■ Brief ■
Copy out each line of the listing below that contains the word "Refrigeração".

■ Provided material ■
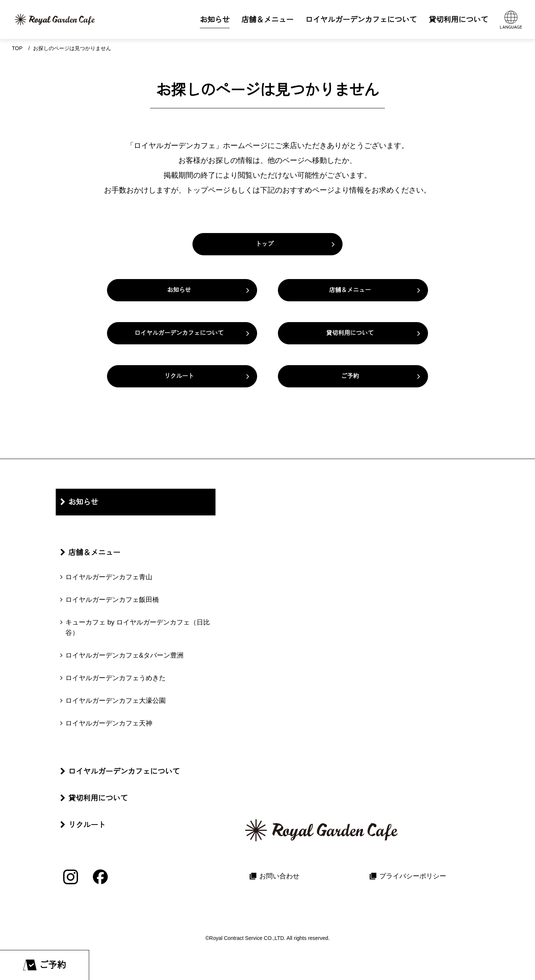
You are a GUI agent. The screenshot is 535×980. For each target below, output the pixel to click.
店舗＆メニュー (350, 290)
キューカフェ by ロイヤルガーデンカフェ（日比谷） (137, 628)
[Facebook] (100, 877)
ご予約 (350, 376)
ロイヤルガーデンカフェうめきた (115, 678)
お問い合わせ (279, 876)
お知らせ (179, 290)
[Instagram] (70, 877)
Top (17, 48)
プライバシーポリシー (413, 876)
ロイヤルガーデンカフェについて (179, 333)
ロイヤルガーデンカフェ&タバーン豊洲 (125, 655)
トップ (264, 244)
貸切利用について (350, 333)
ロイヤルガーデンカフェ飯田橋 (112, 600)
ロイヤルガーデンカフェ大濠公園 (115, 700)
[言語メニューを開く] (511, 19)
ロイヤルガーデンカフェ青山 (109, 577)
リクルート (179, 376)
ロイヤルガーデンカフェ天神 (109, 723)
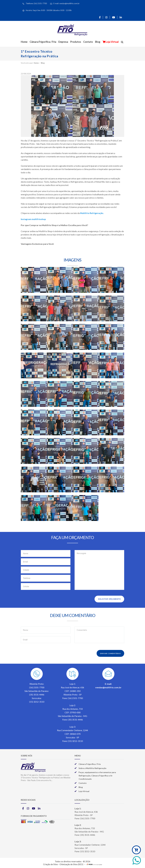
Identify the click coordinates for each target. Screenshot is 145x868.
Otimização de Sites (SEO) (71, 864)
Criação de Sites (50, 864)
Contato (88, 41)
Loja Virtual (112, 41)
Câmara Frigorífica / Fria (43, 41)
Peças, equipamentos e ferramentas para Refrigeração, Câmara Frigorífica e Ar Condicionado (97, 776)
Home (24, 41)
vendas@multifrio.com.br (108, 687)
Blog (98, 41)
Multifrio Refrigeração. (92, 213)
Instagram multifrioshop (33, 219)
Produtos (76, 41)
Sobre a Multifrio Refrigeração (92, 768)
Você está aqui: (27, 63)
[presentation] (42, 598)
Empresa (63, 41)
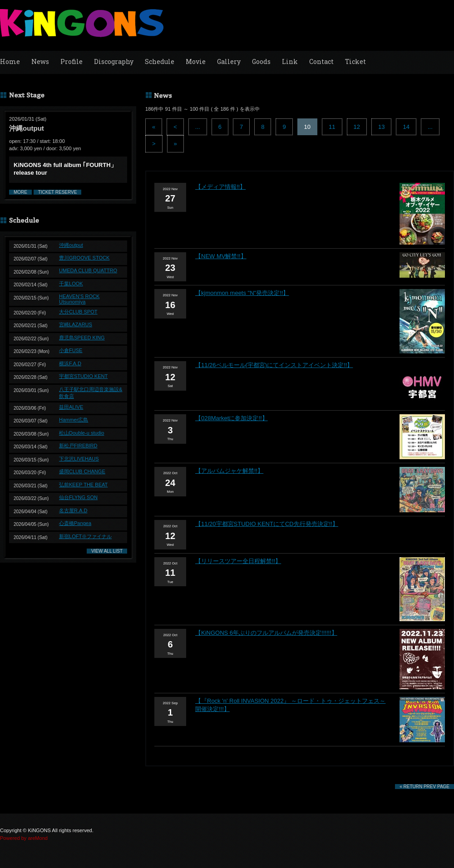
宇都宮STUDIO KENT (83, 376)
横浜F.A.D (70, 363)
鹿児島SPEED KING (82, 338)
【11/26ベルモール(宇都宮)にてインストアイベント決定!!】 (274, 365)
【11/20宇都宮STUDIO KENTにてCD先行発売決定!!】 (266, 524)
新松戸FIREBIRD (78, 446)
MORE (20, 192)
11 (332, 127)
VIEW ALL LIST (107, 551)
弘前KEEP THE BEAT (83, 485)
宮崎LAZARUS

■ Problem solution ■
Peças, equipamentos e ferramentas para Refrigeração, Câmara Frigorífica e Ar Condicionado (97, 776)
Multifrio Refrigeração. (92, 213)
Sobre a Multifrio Refrigeração (92, 768)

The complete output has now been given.